Palmotear las manos como sinónimo de aprobación o entusiasmo tiene por objeto dar lugar a la impulsiva necesidad humana de manifestar una opinión positiva, cuando en un grupo numeroso de personas no se la puede expresar verbalmente y cara a cara.

Todos lo hemos hecho alguna vez, ahora, ¿sabías cuál es el origen de esta costumbre ancestral?

Los griegos y romanos de la antigüedad ya exteriorizaban de esta manera su aprobación a los espectáculos masivos, ovacionando y aplaudiendo simultáneamente.
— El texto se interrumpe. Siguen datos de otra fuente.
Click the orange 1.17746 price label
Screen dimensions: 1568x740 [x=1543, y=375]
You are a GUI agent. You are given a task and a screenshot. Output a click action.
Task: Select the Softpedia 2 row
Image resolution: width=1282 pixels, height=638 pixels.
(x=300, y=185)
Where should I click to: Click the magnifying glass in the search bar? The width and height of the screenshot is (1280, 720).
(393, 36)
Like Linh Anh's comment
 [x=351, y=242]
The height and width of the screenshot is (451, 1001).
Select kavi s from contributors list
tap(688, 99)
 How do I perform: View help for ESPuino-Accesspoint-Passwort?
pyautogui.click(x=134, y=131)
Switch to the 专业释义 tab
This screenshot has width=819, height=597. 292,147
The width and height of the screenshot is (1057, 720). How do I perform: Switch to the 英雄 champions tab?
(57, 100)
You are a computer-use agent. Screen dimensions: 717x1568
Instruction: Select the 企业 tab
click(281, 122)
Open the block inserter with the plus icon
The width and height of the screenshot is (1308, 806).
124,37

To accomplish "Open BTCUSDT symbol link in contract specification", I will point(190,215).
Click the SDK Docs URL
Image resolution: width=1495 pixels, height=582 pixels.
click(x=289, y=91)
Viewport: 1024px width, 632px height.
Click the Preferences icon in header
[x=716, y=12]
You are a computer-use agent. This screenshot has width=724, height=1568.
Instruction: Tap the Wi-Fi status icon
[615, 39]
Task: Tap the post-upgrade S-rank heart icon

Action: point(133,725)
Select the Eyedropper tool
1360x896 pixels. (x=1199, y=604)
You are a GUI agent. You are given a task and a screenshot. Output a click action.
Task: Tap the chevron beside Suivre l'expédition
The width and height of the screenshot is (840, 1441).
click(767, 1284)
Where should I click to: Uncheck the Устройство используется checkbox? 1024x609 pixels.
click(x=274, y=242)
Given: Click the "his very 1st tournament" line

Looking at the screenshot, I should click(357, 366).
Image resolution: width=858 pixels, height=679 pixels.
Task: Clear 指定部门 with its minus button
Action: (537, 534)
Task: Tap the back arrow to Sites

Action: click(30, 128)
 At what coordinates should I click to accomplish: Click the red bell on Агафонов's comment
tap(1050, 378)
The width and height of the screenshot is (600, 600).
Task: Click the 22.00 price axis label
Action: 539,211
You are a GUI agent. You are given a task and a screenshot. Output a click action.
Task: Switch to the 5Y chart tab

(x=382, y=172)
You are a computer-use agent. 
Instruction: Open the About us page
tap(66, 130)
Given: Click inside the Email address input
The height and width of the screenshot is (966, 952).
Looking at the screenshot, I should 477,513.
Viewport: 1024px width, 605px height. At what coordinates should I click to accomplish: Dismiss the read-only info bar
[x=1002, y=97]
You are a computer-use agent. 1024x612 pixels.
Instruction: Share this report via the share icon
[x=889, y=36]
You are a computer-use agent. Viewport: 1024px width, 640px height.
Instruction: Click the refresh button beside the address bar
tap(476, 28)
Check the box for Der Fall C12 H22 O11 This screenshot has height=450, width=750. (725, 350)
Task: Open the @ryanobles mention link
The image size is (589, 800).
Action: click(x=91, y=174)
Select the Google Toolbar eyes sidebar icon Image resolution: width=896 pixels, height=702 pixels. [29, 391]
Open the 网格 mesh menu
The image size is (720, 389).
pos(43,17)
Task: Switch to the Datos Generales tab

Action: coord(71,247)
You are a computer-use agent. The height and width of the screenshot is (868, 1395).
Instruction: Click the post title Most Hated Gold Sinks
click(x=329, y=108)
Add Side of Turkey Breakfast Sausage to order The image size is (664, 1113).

Esta categórica demostración de entusiasmo, según los estudiosos del comportamiento humano, posiblemente pueda derivar de otro gesto de beneplácito y felicitación: el de golpear con afecto y cordialidad la espalda de una persona, con la palma de la mano abierta, para expresarle adhesión, congratulación y cariño.
En el caso de los espectáculos públicos, como los espectadores no pueden palmotear las espaldas de los actores, por razones obvias, se les hace llegar la aprobación mediante los aplausos.

Por otro lado, estudiosos en el tema, como los etólogos -profesionales que estudian el comportamiento- señalan que el aplauso es un gesto tan espontáneo, que hasta los bebés lo practican cuando están contentos; lo mismo hacen los chimpancés.

Para los romanos existían dos maneras de aplaudir: ahuecando las manos, lo que se conocía como el imbrex y haciéndolo con las manos planas, que recibía el nombre de testa.

Desde la época de los romanos existe la costumbre de contratar personas para que aplaudan en los espectáculos, porque se ha comprobado que el aplauso es contagioso. Por ejemplo, el emperador Nerón llegaba a pagar hasta cinco mil personas, para que lo aclamaran cuando aparecía en público. Más tarde, los empresarios de espectáculos teatrales y musicales recurrieron a la treta de colocar, entre el público, a personas contratadas para aplaudir; se les llamó la claque, palabra francesa que quiere decir golpear, batir, producir ruido. En algunas oportunidades, compañías rivales contrataban una claque hostil, para que exteriorizaran desaprobación a una obra.

Los aplausos producen un efecto de imitación, porque en las aglomeraciones, la masa tiende a actuar como lo hace la mayoría; entonces, se sincroniza en las reacciones. Por ejemplo, cuando en un recital se termina de ejecutar una pieza, el aplauso nace espontáneamente y de acuerdo a un ciclo: se parte con aplausos vigorosos, rápidos y desordenados y, luego de unos instantes de entusiasta aprobación, éstos comienzan a uniformarse y se hacen más acompasados y lentos, hasta que un sector del público, renueva el brío y aumenta la velocidad. Estos ciclos, según la categoría de los intérpretes, pueden repetirse varias veces.

Existe una especie de cultura del aplauso, con códigos propios, que se supone conocida por todos. Por tal razón, cuando en un concierto clásico un espectador no advertido, o profano en materias musicales, aplaude cuando no corresponde, la concurrencia lo hace callar de inmediato con fastidio y energía.